• [YOUR OBJECTIVE] Render the lines from the very first one through the line containing "Screen dimensions: 465x367 [x=35, y=22]" as a JSON list of strings, one string per line, leaving out any blank lines.

>> start DATASET ROWS

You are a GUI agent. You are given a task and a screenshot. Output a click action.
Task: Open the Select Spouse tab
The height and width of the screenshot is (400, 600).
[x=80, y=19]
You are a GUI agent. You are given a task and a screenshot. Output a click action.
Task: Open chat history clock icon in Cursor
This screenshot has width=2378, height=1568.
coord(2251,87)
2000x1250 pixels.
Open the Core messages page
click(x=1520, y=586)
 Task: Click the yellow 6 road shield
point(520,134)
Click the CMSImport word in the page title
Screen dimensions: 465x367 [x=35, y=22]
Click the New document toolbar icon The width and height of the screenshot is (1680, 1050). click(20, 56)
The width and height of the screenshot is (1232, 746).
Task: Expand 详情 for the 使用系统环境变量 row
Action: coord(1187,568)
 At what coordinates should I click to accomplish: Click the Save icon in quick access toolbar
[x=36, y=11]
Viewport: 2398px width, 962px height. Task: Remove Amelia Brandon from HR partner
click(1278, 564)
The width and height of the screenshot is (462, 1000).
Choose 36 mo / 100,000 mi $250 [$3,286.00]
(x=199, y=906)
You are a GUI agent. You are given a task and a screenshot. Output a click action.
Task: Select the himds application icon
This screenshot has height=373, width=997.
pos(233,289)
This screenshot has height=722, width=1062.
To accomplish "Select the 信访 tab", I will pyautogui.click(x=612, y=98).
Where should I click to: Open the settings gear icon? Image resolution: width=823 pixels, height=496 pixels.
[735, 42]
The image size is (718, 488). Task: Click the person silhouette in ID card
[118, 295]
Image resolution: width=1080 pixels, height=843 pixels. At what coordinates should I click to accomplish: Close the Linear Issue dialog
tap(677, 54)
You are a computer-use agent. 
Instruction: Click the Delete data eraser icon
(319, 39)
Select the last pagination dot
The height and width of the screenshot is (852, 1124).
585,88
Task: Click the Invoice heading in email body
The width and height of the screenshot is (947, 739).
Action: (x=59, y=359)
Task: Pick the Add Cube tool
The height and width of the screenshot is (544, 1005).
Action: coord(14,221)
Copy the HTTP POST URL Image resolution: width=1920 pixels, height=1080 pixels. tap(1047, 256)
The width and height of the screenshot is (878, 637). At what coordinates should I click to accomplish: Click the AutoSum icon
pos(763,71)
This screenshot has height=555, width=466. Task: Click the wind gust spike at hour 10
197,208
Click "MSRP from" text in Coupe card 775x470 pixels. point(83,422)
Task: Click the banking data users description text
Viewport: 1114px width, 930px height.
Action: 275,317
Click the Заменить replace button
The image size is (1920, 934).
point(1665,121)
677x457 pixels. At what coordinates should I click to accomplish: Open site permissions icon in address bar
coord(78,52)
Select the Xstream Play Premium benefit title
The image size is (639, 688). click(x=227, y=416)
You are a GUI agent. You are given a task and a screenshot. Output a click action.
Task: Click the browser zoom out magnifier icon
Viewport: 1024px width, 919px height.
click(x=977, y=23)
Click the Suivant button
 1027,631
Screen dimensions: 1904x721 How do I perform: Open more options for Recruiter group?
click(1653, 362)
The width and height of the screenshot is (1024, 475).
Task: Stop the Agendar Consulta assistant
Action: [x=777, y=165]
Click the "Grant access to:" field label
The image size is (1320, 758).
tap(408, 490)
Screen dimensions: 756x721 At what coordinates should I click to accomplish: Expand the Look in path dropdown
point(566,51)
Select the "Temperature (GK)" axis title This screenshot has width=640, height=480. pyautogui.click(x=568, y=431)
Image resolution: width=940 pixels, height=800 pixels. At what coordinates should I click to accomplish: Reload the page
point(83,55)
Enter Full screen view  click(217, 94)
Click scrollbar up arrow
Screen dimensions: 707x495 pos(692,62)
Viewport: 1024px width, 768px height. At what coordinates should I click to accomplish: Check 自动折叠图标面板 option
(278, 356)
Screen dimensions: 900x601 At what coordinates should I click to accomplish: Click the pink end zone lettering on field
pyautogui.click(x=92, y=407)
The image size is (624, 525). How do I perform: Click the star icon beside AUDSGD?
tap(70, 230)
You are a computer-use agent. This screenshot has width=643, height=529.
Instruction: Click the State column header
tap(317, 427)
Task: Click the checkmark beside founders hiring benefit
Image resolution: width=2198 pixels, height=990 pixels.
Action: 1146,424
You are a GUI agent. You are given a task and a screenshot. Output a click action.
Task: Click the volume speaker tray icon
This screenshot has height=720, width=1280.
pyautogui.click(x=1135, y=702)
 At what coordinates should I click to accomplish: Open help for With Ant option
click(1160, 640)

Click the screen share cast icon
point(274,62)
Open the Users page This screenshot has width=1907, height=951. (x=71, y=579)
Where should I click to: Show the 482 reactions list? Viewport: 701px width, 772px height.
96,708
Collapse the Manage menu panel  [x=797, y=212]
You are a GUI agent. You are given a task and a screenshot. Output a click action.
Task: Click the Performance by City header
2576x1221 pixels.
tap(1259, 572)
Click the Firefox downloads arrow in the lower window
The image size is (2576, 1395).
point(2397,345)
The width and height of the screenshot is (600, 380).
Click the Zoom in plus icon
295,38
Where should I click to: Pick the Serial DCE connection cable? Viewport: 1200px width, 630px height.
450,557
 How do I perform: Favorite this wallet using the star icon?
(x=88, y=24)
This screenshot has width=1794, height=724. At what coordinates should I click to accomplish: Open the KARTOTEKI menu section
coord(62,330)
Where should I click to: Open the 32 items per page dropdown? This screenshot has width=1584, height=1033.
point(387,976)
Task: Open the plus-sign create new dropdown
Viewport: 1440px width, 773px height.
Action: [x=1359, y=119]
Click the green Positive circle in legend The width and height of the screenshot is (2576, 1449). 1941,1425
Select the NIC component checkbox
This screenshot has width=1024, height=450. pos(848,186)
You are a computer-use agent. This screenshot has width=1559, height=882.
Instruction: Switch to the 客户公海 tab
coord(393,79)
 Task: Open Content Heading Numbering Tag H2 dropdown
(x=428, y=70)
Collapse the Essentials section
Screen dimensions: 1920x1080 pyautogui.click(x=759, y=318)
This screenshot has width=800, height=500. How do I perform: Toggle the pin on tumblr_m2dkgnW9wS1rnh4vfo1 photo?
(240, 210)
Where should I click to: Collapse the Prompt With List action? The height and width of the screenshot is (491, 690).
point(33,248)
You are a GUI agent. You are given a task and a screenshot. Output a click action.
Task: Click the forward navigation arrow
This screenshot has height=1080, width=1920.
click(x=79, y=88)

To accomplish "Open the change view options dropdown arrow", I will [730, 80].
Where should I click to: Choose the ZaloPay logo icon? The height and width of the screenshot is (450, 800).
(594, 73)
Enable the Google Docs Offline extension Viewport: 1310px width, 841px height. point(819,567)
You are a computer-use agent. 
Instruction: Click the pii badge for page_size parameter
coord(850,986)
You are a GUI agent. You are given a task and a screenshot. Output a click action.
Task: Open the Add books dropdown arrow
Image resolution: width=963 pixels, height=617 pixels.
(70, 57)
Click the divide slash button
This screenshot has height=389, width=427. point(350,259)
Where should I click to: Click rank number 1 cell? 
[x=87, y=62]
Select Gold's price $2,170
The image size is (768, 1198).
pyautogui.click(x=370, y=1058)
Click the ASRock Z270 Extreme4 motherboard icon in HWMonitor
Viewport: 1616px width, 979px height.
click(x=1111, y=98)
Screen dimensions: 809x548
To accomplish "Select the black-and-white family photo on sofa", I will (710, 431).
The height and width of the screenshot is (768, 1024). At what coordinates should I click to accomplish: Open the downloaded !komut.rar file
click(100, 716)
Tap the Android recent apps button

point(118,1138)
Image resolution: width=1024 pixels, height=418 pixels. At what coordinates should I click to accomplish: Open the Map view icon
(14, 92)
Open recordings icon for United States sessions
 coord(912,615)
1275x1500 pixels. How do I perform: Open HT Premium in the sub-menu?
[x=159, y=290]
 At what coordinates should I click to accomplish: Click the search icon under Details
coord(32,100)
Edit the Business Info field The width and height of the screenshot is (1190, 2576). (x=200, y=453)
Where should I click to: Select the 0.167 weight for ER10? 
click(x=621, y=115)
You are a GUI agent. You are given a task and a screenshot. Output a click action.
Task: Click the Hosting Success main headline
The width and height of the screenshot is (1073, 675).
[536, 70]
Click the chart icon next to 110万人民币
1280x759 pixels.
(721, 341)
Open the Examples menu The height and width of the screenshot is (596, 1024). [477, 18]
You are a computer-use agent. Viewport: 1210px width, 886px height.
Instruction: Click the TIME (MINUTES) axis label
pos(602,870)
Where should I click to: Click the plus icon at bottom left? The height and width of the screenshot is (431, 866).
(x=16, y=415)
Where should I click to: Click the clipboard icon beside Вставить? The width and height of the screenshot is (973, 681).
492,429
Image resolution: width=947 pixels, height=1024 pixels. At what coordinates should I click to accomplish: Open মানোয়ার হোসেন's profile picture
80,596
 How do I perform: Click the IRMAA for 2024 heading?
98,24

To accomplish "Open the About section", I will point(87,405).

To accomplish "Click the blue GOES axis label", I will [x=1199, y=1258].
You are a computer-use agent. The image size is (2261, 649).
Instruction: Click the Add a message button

>> end DATASET ROWS

• [FINISHED ANSWER]
[
  "You are a GUI agent. You are given a task and a screenshot. Output a click action.",
  "Task: Open the Select Spouse tab",
  "The height and width of the screenshot is (400, 600).",
  "[x=80, y=19]",
  "You are a GUI agent. You are given a task and a screenshot. Output a click action.",
  "Task: Open chat history clock icon in Cursor",
  "This screenshot has width=2378, height=1568.",
  "coord(2251,87)",
  "2000x1250 pixels.",
  "Open the Core messages page",
  "click(x=1520, y=586)",
  " Task: Click the yellow 6 road shield",
  "point(520,134)",
  "Click the CMSImport word in the page title",
  "Screen dimensions: 465x367 [x=35, y=22]"
]